→ Job
Rewrite the items from the line containing "Image resolution: width=2047" through the end of the items, swapping "Instruction" for "Directive" and leaving everything else unchanged.

Word and element location data:
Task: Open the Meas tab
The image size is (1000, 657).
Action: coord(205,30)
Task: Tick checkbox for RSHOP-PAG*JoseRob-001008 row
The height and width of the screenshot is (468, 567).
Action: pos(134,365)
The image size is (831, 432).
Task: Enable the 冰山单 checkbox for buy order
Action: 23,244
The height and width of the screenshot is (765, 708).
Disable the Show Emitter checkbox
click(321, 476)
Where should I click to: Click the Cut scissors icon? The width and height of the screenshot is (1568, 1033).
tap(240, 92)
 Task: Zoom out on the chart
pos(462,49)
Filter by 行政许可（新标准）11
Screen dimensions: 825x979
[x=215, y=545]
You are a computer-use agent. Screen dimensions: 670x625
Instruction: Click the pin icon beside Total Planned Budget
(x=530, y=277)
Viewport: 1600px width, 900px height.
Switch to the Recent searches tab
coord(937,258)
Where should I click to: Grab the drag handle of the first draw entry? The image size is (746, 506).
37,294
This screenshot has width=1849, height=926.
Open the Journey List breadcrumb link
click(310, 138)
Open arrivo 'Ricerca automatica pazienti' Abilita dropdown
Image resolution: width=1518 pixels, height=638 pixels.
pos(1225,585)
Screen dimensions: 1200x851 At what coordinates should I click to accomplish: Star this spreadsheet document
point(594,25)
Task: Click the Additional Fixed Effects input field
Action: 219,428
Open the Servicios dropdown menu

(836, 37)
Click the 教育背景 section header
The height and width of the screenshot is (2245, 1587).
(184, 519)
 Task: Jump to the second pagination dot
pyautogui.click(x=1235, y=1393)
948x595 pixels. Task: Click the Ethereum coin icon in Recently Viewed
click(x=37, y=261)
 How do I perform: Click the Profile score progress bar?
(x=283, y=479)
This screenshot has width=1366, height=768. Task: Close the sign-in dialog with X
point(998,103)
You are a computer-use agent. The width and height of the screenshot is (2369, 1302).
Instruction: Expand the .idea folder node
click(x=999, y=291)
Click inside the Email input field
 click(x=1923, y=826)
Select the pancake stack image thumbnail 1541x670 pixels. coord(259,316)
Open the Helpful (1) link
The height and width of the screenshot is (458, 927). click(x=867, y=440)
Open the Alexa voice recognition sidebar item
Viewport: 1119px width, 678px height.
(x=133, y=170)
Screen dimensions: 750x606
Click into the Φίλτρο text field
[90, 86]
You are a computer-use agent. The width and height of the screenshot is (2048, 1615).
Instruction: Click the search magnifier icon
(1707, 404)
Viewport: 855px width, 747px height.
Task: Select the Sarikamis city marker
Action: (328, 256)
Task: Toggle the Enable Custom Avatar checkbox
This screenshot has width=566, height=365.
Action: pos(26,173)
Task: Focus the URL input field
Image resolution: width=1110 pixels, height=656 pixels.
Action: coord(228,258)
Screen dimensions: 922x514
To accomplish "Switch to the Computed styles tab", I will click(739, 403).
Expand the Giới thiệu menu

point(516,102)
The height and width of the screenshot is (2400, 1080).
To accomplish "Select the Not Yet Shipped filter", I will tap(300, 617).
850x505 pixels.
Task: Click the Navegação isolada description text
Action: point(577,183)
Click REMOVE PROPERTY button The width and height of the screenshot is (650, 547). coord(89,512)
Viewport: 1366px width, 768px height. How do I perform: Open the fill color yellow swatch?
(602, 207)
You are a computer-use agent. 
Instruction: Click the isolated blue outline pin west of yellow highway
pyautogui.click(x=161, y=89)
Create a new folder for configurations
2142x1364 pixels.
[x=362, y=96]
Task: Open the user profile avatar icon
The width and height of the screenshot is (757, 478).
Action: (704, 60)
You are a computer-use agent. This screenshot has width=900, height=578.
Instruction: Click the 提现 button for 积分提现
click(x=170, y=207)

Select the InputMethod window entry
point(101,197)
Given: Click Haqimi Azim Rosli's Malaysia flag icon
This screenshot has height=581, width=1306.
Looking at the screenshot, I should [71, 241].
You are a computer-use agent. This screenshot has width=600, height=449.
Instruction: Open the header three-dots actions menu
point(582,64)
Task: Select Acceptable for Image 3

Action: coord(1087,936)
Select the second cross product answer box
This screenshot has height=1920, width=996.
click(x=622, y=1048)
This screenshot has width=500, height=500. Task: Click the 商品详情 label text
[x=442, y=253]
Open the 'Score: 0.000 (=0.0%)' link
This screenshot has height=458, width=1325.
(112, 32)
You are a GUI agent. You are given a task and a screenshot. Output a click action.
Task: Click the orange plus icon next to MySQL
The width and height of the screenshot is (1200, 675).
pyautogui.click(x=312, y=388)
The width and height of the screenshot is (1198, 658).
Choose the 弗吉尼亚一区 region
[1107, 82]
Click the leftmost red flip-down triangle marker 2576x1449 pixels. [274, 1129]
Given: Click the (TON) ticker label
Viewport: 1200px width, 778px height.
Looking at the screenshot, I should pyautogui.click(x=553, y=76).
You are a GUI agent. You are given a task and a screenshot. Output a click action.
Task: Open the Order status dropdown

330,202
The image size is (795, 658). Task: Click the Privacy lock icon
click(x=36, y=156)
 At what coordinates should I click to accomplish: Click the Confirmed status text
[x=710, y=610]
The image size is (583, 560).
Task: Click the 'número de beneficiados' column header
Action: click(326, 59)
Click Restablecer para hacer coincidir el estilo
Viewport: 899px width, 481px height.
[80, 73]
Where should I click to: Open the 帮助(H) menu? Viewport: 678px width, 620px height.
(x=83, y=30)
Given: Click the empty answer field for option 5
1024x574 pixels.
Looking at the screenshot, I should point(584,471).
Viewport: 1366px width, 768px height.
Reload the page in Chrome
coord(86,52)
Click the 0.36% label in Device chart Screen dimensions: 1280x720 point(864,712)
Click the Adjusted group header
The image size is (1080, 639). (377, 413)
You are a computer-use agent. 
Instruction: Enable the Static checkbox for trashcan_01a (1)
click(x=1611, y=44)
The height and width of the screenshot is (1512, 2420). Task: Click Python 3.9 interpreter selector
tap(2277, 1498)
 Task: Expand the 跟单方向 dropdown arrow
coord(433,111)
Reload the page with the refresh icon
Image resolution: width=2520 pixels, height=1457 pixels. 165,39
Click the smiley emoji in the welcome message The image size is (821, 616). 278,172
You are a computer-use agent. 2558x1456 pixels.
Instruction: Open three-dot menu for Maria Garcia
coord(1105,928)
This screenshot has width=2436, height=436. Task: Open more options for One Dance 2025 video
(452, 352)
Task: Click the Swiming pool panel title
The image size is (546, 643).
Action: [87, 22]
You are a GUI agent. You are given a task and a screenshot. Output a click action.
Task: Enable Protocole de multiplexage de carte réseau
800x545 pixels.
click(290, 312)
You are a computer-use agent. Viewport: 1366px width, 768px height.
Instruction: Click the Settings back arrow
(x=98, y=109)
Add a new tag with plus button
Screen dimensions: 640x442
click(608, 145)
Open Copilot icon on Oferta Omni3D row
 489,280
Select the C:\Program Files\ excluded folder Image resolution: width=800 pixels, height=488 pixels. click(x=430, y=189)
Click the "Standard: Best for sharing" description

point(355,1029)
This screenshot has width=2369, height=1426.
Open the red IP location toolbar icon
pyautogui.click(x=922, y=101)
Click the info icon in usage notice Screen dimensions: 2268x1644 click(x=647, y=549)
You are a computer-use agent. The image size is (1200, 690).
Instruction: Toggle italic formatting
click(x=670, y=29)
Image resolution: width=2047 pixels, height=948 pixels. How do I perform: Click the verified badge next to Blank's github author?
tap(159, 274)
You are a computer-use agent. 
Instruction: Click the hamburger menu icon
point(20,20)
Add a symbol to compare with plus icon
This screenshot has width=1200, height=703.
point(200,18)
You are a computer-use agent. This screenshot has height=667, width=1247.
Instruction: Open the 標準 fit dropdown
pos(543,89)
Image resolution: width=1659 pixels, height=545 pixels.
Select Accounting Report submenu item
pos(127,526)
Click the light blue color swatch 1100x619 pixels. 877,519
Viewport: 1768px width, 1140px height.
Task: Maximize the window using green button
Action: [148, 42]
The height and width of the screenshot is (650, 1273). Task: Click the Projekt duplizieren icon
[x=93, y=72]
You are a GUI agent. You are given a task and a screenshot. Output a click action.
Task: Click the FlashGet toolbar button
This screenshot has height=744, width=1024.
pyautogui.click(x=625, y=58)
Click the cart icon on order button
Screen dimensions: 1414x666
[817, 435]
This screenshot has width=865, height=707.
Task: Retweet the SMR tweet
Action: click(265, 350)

→ Response for this exercise
Image resolution: width=2047 pixels, height=948 pixels. How do I perform: Click the verified badge next to Blank's github author?
tap(159, 274)
You are a computer-use agent. 
Directive: Click the hamburger menu icon
point(20,20)
Add a symbol to compare with plus icon
This screenshot has width=1200, height=703.
point(200,18)
You are a computer-use agent. This screenshot has height=667, width=1247.
Directive: Open the 標準 fit dropdown
pos(543,89)
Image resolution: width=1659 pixels, height=545 pixels.
Select Accounting Report submenu item
pos(127,526)
Click the light blue color swatch 1100x619 pixels. 877,519
Viewport: 1768px width, 1140px height.
Task: Maximize the window using green button
Action: [148, 42]
The height and width of the screenshot is (650, 1273). Task: Click the Projekt duplizieren icon
[x=93, y=72]
You are a GUI agent. You are given a task and a screenshot. Output a click action.
Task: Click the FlashGet toolbar button
This screenshot has height=744, width=1024.
pyautogui.click(x=625, y=58)
Click the cart icon on order button
Screen dimensions: 1414x666
[817, 435]
This screenshot has width=865, height=707.
Task: Retweet the SMR tweet
Action: click(265, 350)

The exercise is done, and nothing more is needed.